ちなみにほんの一例ですが、5度も世界チャンピオンになったF1のルイス・ハミルトン選手、これまで何度も世界ランキング1位になっているテニスのノバク・ジョコビッチ選手、元陸上選手のカール・ルイス氏。他にも、イングランドのサッカーチーム「フォレストグリーン・ローバーズ」の食事が完全菜食であったり、激しい体と体のぶつかり合いをするナショナル・プロフットボールリーグのトップ選手数名など……輝かしい成績や記録を収めています。

また、植物性の食事を続けることで、近年患者数が増加の一途をたどる生活習慣病やガンなどの病気のリスクが20%以上減ることも多くの研究で報告されています。

 

ある日の食卓。タカキビのハンバーグとアボカドのディップ。雑穀にしても野菜にしても、調理する食材の種類が増え、同時に世界が広がりました。これまで以上にクリエイティブな思考で料理ができるようになった気がします。

Column 夫婦で変化を実感!

顔の違いにご注目!体の内側・外側の変化が顕著に表れました

長距離アスリートの夫も、最初に菜食を始めたのが2014年の4月。
厳格に実行した半年間でスタミナがつき、国内外で行われた数々のレースで優勝しました。
そして、体の中も変わりました。

人によって個人差もあるかと思いますが、夫の場合の実例としては……

・高血圧→正常値に
 (アスリートの割に高血圧で、医者に
「適度な運動を取り入れてください」と言われたことも!笑)

・喘息→完治
・花粉症→無症状
・風邪をひきやすい→殆ど引かなくなる
 (極端に激しい運動は免疫機能が低下し、感染症にかかるリスクが高まります)

などなど。

そして、見た目も菜食を初めて半年間で随分変わりました。
変化を写真で並べてみますね。どうでしょう!?

 

2014年4月に菜食をスタート。半年で、見た目がシュッとしました。でも体重の減りは2〜3kg程度。それまで決して太っていたわけではありませんが、むくみが随分減りました。その後実験として色々な食生活を試しましたが、やはり菜食がベストだとわかり、2018年に再び本格的に菜食を始め、現在に至ります。

 

毎日顔を合わせているとその変化に気がつきにくいのですが、こうして並べてみると別人のようです(笑)

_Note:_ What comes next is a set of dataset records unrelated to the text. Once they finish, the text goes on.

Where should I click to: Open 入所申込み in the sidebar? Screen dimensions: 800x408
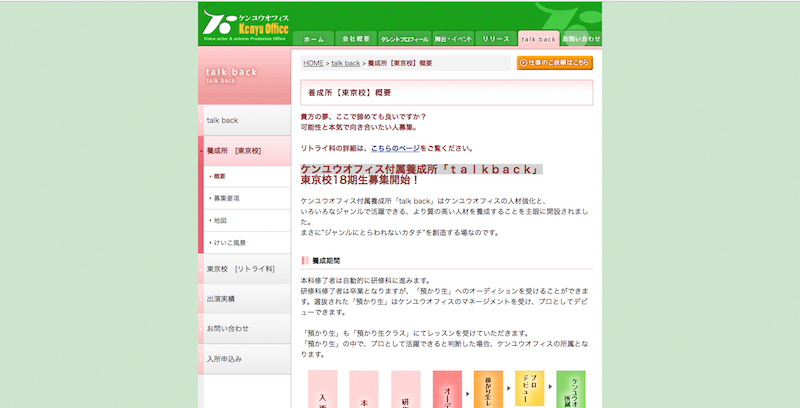tap(224, 358)
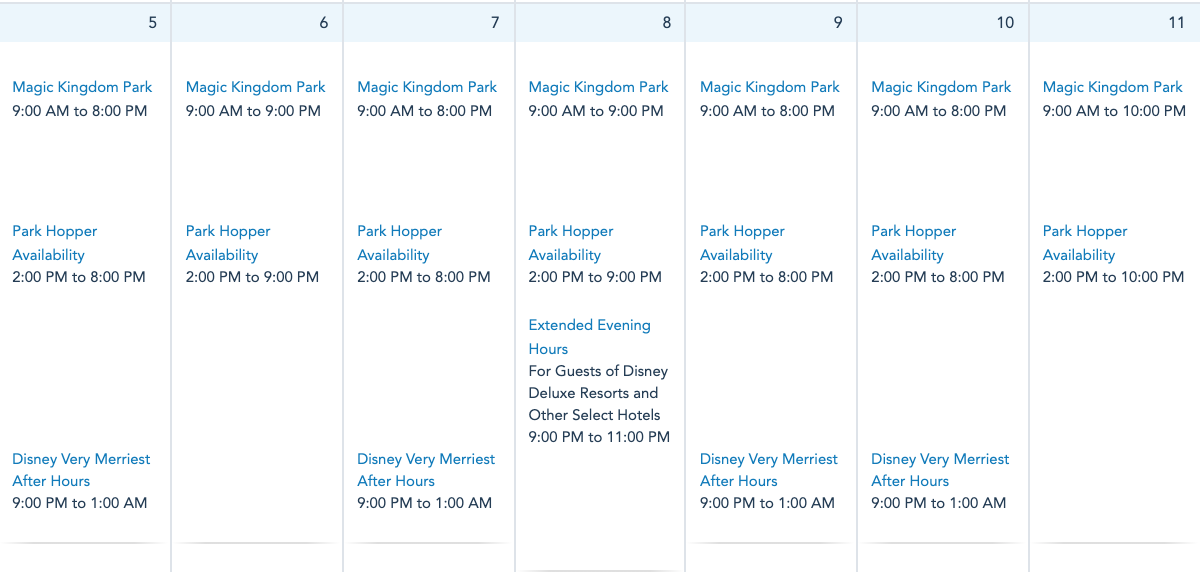
Task: Open Park Hopper Availability on day 10
Action: point(913,242)
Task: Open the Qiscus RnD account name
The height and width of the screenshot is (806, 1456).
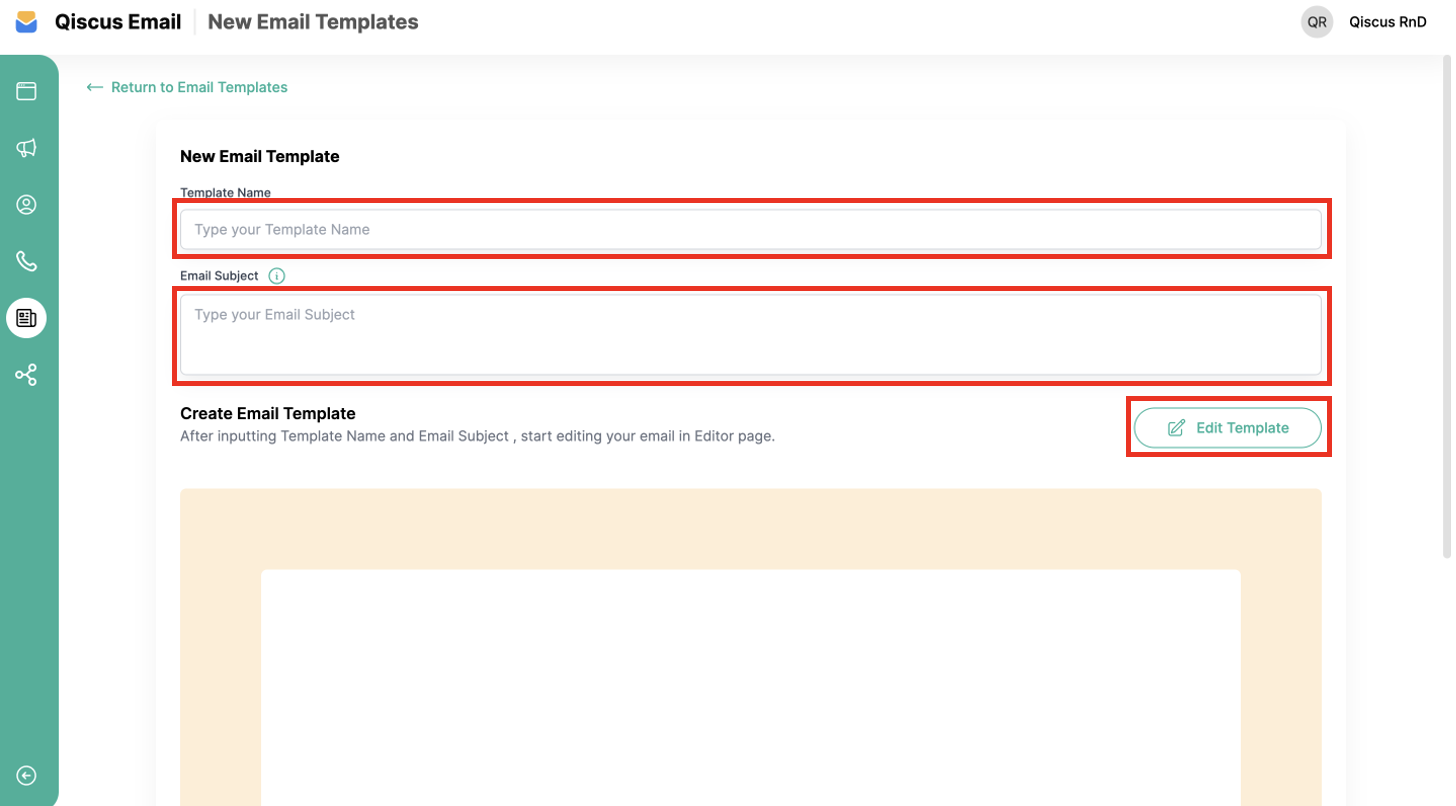Action: (x=1387, y=22)
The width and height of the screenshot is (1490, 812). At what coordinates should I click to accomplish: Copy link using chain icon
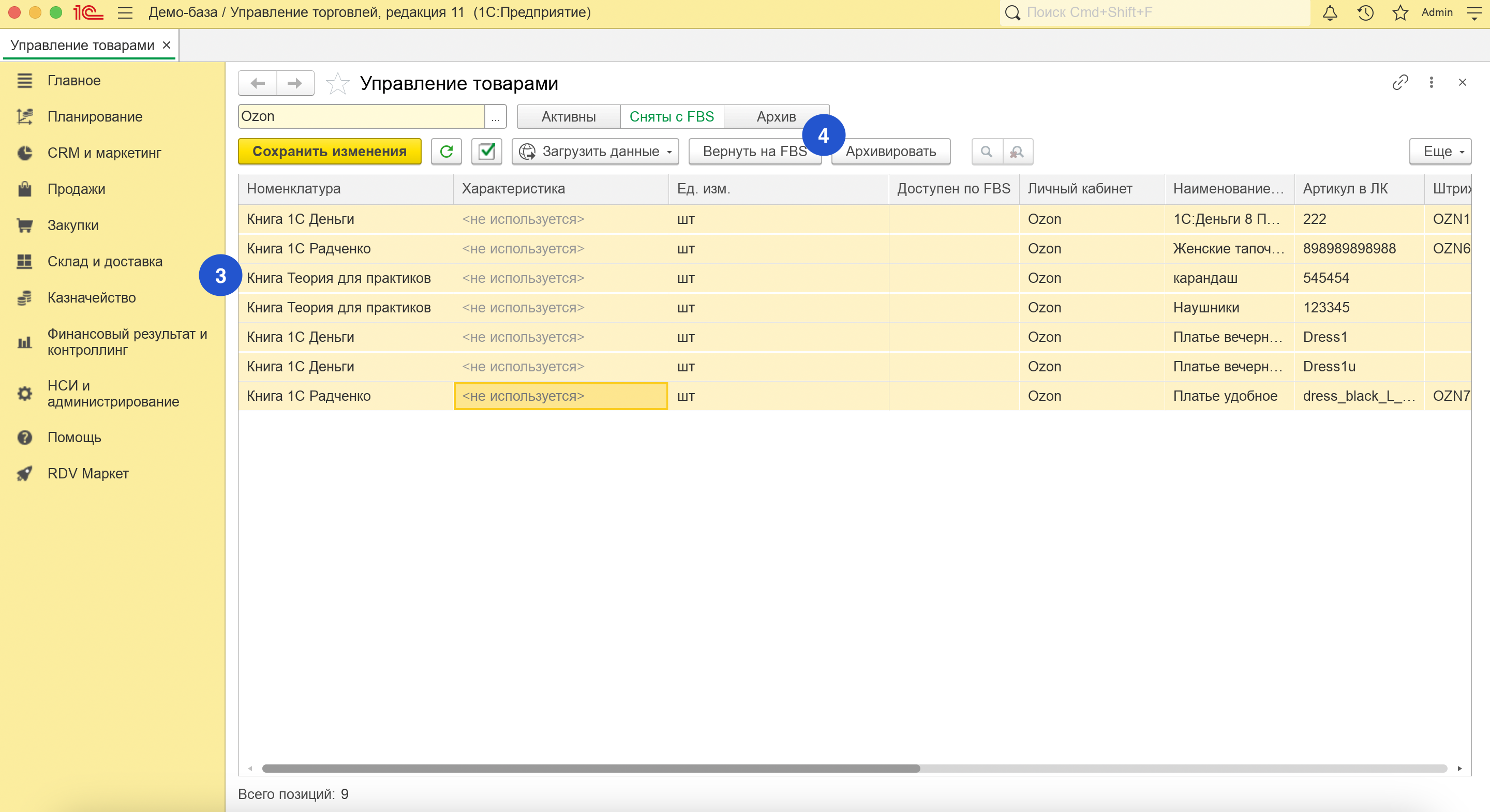point(1400,83)
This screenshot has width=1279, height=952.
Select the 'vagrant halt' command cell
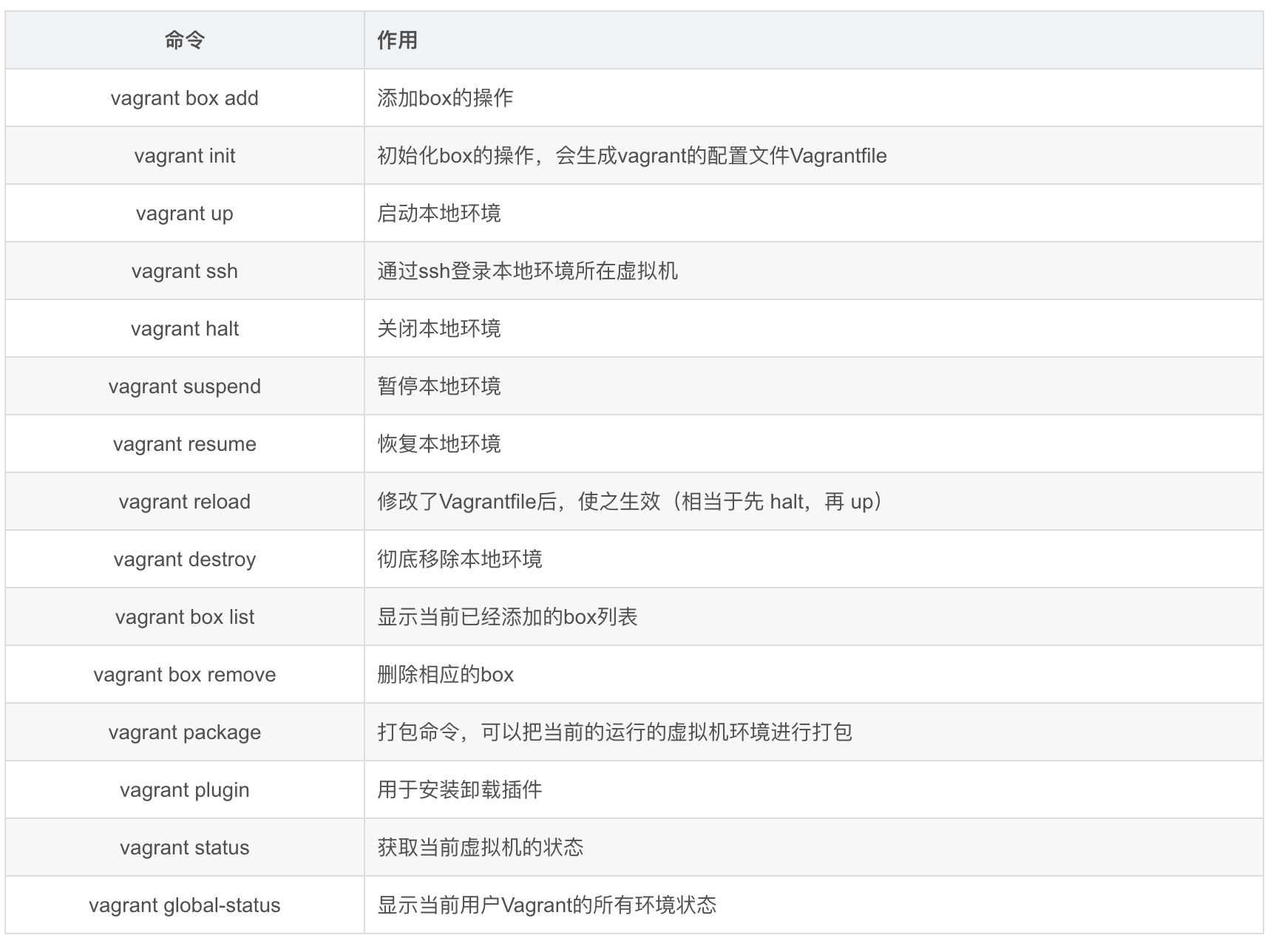click(184, 329)
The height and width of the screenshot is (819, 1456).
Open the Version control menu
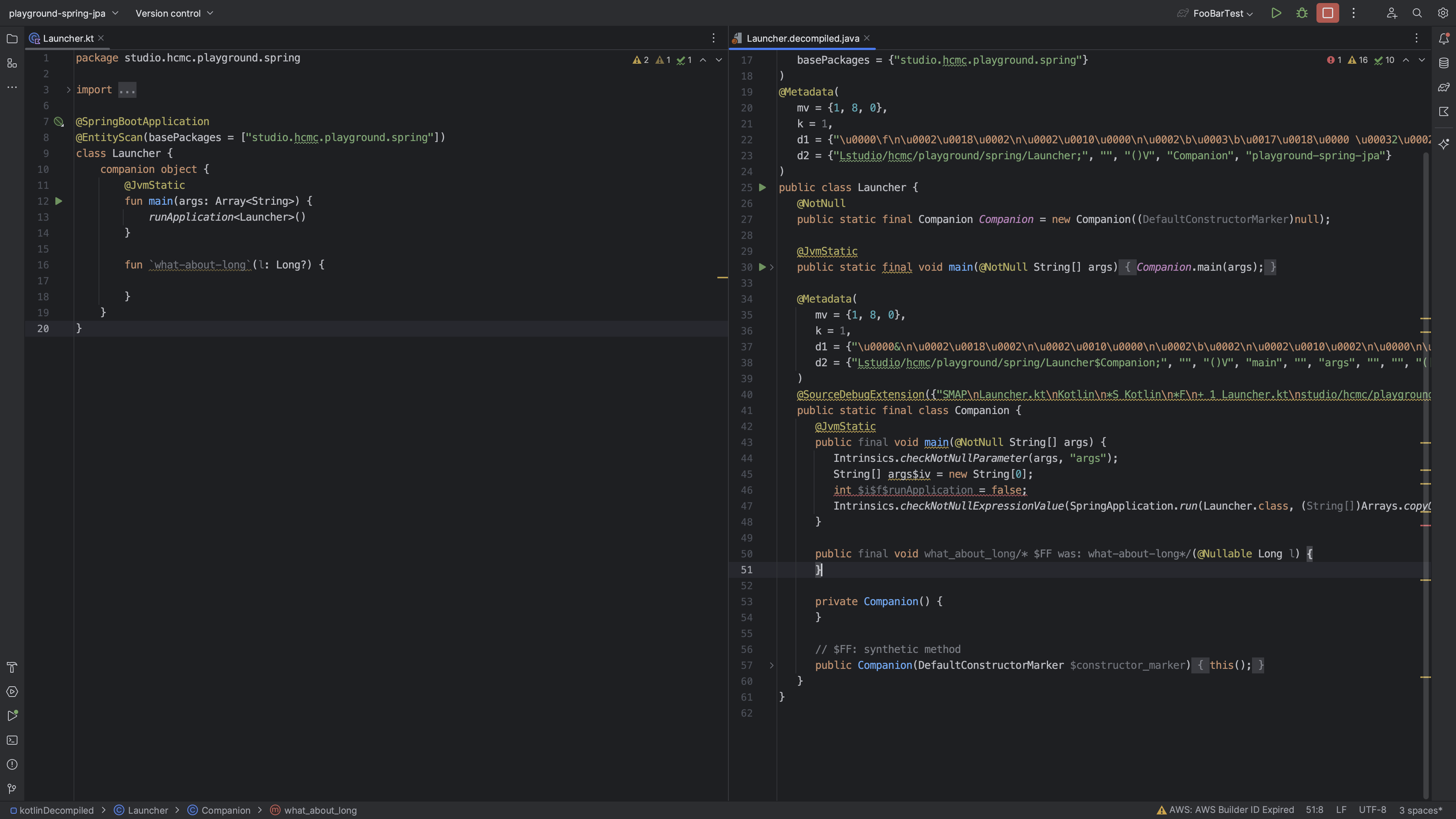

私自身も運動後の筋肉痛が以前に比べて軽減されたり、口内炎ができなくなったり。

肌が潤い、日焼けからのターンオーバーが速くなったりと、体の外側も内側も調子が良くなるのを実感しました。

 

夫と私は同い年(高校の同級生です)。30代半ばの4年間は大きい!ですが、なんだかスッキリして肌ツヤも良くなった気がします。

 

以前は動物性食材を食べていて、食事を切り替える前と後で大きく違いを感じるという選手が多いですが、前述の通り生まれてから一度も肉を食べたことがないという筋肉ムキムキのボディービルダーもいます(肉を食べなくとも筋肉がつけられるという証拠ですね)。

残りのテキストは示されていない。